(dal notiziario “W Ale Notizie” n°22, del 18 dicembre 2015)
di Afra Fanizzi
Vito Toto, chirurgo plastico che i pazienti delle stanze di Ale a Venosa e Roma hanno imparato a conoscere, è il vincitore della borsa di studio finanziata dalla Fondazione Alessandra Bisceglia W Ale Onlus, realizzata in collaborazione con l’Università Campus Bio-medico di Roma (dottorato di ricerca in Scienze Biomediche Integrate ed Etica). In un’intervista ha raccontato i primi passi di questa ricerca, iniziata a novembre e che durerà tre anni.
Quali sono alcuni degli argomenti oggetto della sua ricerca? Sto seguendo due filoni. Uno relativo alla geneticità delle malattie vascolari, che individui i geni più frequenti coinvolti e adegui una terapia farmacologica che ne arresti perlomeno la progressione. L’altro è un confronto fra l’approccio della radiologia interventistica, volto a chiudere i vasi, e l’aspetto chirurgico che si basa sull’asportazione delle lesioni.Voglio capire il confine fra queste due metodologie, diverse per invasività, per garantire con sempre più precisione un approccio invece che un altro.

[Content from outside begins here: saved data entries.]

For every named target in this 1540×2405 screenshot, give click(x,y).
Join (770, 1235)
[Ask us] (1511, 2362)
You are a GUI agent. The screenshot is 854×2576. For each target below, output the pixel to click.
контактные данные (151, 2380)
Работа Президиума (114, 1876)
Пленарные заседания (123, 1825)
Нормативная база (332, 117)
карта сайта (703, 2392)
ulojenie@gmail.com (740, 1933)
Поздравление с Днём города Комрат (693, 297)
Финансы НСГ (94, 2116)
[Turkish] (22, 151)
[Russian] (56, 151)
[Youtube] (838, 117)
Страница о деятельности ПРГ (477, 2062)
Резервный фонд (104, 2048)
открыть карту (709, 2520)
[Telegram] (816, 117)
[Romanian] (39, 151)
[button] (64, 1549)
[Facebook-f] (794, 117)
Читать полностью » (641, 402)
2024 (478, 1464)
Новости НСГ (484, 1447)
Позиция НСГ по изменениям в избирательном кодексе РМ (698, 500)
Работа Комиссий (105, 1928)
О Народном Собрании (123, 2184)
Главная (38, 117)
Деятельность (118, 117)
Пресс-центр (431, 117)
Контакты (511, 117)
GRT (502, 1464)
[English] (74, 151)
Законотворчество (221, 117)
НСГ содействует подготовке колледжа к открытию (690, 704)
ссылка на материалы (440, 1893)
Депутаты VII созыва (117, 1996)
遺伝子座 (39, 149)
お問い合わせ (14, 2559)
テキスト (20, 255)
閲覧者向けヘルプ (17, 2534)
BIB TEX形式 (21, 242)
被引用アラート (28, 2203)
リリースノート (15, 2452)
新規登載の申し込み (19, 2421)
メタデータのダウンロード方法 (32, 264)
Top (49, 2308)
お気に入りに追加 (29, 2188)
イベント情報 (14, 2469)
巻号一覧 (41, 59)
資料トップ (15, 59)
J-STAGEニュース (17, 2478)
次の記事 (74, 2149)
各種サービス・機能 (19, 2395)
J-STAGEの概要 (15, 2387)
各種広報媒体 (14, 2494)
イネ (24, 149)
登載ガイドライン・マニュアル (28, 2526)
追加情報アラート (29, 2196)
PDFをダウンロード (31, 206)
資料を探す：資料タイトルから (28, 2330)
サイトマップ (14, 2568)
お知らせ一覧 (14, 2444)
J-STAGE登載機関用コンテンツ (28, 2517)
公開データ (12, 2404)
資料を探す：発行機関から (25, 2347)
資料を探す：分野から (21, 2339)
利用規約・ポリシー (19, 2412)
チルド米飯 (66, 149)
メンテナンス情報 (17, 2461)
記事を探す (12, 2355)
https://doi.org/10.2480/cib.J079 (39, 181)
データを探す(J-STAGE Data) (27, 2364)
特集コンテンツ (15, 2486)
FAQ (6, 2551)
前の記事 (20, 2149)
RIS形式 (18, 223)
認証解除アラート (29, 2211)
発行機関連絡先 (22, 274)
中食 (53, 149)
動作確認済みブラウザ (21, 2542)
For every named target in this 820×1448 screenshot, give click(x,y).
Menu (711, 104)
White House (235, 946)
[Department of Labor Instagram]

Lavorando con la Fondazione per le Stanze di Ale, che percezione ha avuto della conoscenza delle MAV a più livelli? Partendo cioè dai medici di famiglia, dalle famiglie e dai pazienti stessi. In questi anni ci sono stati molti passi in avanti nell’ambito della consapevolezza. Un aspetto importante riguarda anche la terminologia: non tutto è un angioma. Esistono anche le malformazioni vascolari.
Quali sono le difficoltà maggiori che si trova ad affrontare parlando di MAV? Lavorando con la Fondazione e il professor De Stefano, mi sono reso conto di quanto sia fondamentale, per tirarne fuori degli studi, avere un numero cospicuo di affetti da tali patologie. Parliamo di malattie che essendo geniche, hanno infinite varianti che quando sono trattate in ospedale sono classificate con dei codici troppo generici. In tal senso io e il professor De Stefano seguiamo il gruppo di lavoro finanziato dalla Fondazione per la ricerca epidemiologica presso l’Iss (Istituto Superiore Sanità), che vuole proprio modificare la classificazione di tali patologie. È un inizio, ma è fondamentale per lavorare in quest’ambito.